Monkey motherese. Why do female rhesus macaques freak out over babies? By Mark Peters for Babble's parenting dictionary.Mark Peters
Last year, some of these monkeys-do-it-too stories were written about female rhesus macaques, who apparently were found to use a form of baby talk (or motherese) with infants. But motherese is a key element in the mega-complex acquisition of human language, and the macaque’s vocalizations are hardly equivalent to our advice columns and tragic plays. So what did the “Female monkeys use baby talk” headlines really mean?
To find out, I visited one of the researchers, Jessica Whitham, a Postdoctoral Researcher at the Endocrinology Lab of Illinois’ sprawling, ginormous Brookfield Zoo. For Whitham’s colleagues, an animal’s poop is a rich brown window to their hormonal state, allowing noninvasive monitoring for stress, disease, and reproductive state. Unlike her poop-pondering colleagues, Whitham’s specialty is naturalistic observation, which she did on Cayo Santiago, an island just off the coast of Puerto Rico where the female-macaque study was conducted with fellow researchers Dr. Melissa Gerald and Dr. Dario Maestripieri.
Here’s the truth about googoo-gaga and oohooh-ah-ah: It’s going waaaaay overboard to say that macaque grunting and girneying are monkey motherese. But it is safe to say this: macaque females go full-blown apeshit when they see other mothers’ infants.
Though Whitham’s study discusses grunts too, the girneys – which are nasally, melodic, and whine-like – are far more female-and-infant-centric. Whitham says, “I didn’t hear any adult males girney – though I did hear some adolescent males.” Actually, Whitham didn’t hear much of anything during the “no-infants period” (which lasts half the year).
But once some babies arrived, Whitham experienced an explosion of sound and activity: the females were girneying enthusiastically, grunting more often, wagging their tails, and scratching themselves – all signs of excitement. And it doesn’t take much to get a she-macaque going: A baby moving, a baby fussing, or a baby breaking away from mom would inspire girneys and bedlam. Young or old, mothers or not, these macaques did everything but start a blog about the babies they saw.

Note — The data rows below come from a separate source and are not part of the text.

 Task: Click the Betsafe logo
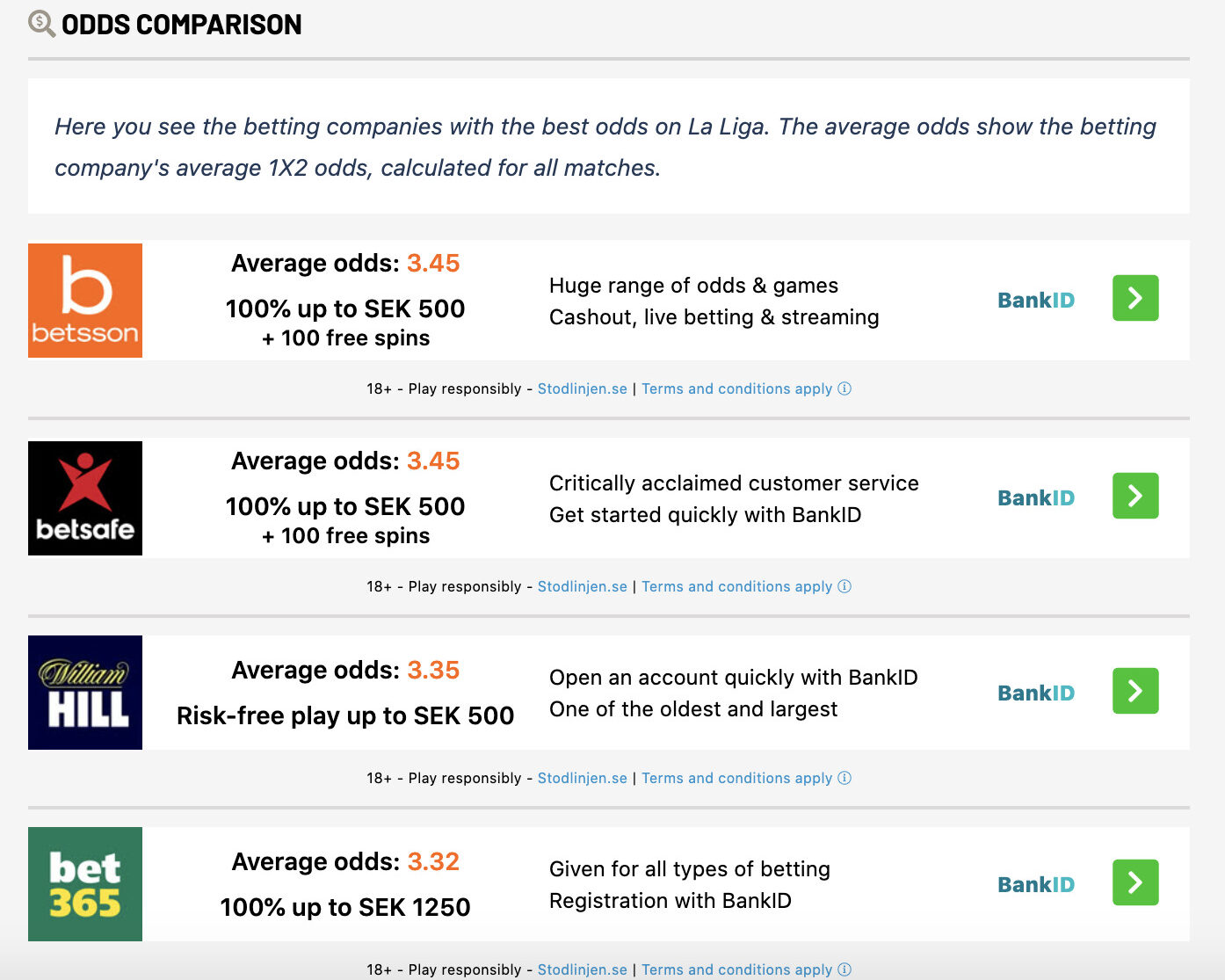[85, 498]
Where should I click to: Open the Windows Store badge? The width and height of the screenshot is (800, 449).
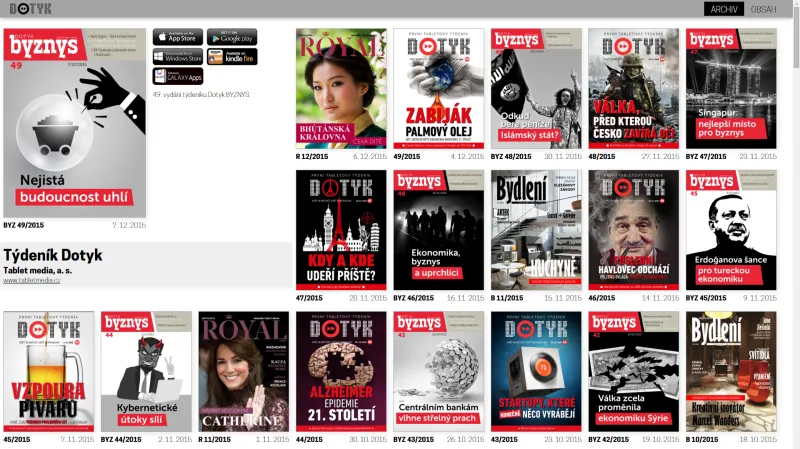point(177,56)
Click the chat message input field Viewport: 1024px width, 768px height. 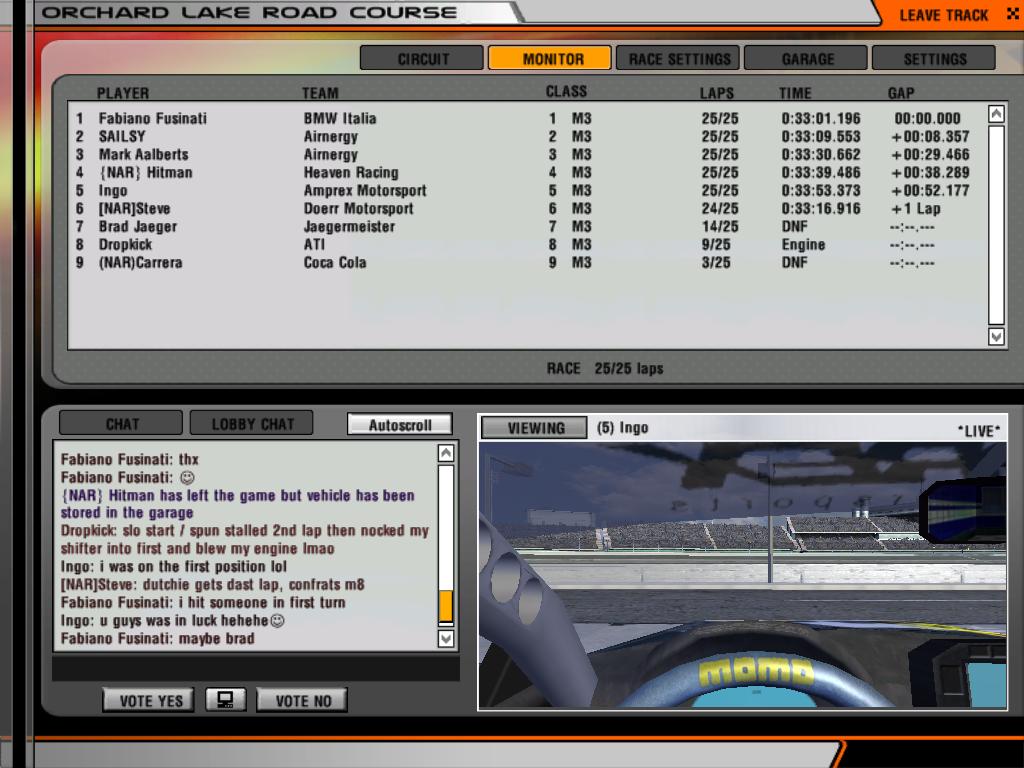(255, 668)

Interestingly, girneys are never directed at a macaque’s own baby. For macaques, the girneys are a product of surprise and stimulation when they see someone else’s baby, and their own bundle of monkey joy just doesn’t have the same novelty. Past research had suggested the girneys might be a way of communicating to other moms, “Hey, we’re good, I am no threat to your baby.” But Whitham cautions that there’s just no evidence for it. In fact, lots of times girneying will be followed up with – well, with nothing at all, which contradicts the theory that the girney-er is offering an acoustic peace pipe.
What’s clear is that the infant-beholders are freaking excited, and if their behavior is truly like anything in human language, it might be like our exclamations. In other words, a girney might be more “holy crap!” than “cootchy-coo.”
It’s hard to say what effect, if any, the girneys are having on the infants. Since the study focused on she-monkeys alone, the responses of the babies didn’t receive a lot of attention – except from those girney-making, tail-wagging, self-scratching female monkeys, who seem to love babies as much as their human counterparts.